What you are asked to do →
Output the entries between the lines holding "At what (x,y)" and "Looking at the", inclusive, as a numbered list, dropping any blank lines. Leave the pictures out.

Material provided →
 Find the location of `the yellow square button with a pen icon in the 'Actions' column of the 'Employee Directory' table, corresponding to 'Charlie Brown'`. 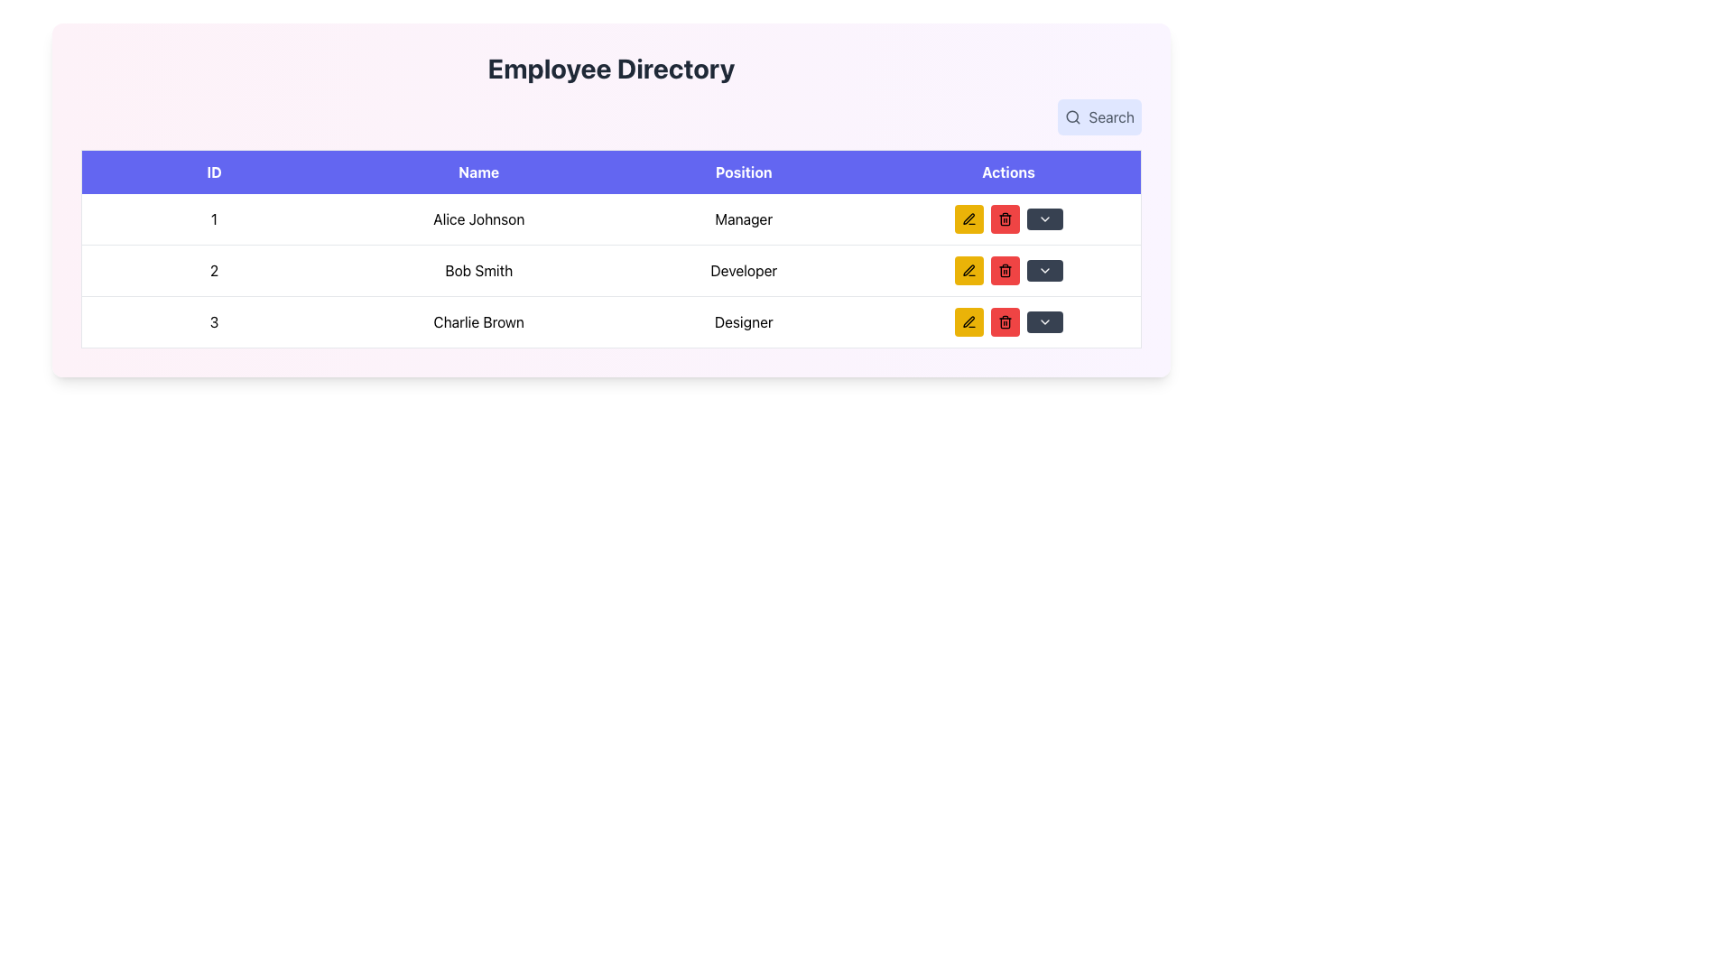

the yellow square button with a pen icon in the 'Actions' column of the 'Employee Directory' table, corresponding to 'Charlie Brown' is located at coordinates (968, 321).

--

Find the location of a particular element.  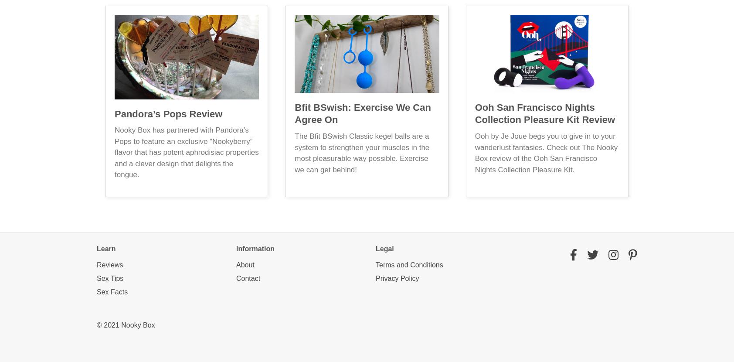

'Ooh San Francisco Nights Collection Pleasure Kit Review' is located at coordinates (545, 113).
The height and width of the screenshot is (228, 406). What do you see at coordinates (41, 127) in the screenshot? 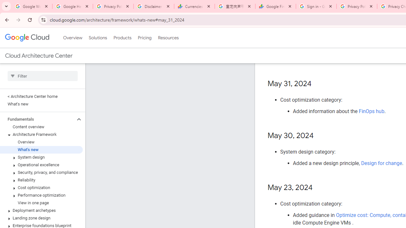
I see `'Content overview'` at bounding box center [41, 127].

* * *

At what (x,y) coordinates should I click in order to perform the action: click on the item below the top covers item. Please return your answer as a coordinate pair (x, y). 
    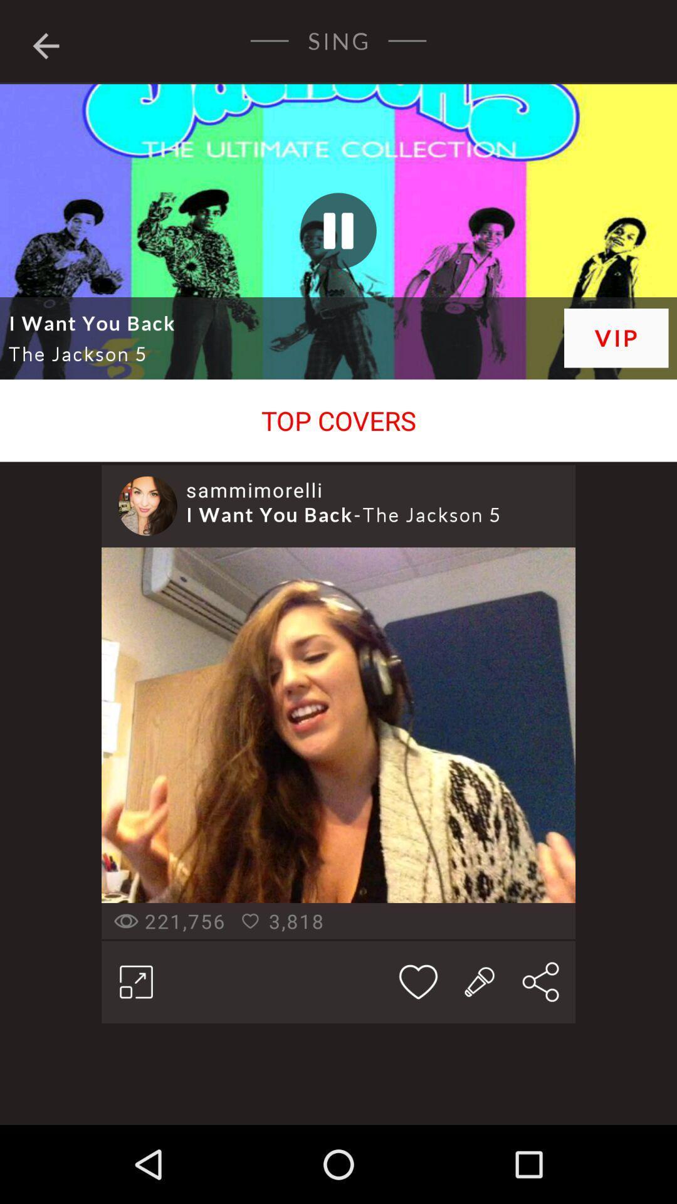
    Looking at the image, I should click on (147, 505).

Exercise response →
1. At what (x,y) coordinates should I click in order to perform the action: click on the item below the top covers item. Please return your answer as a coordinate pair (x, y). 
2.     Looking at the image, I should click on (147, 505).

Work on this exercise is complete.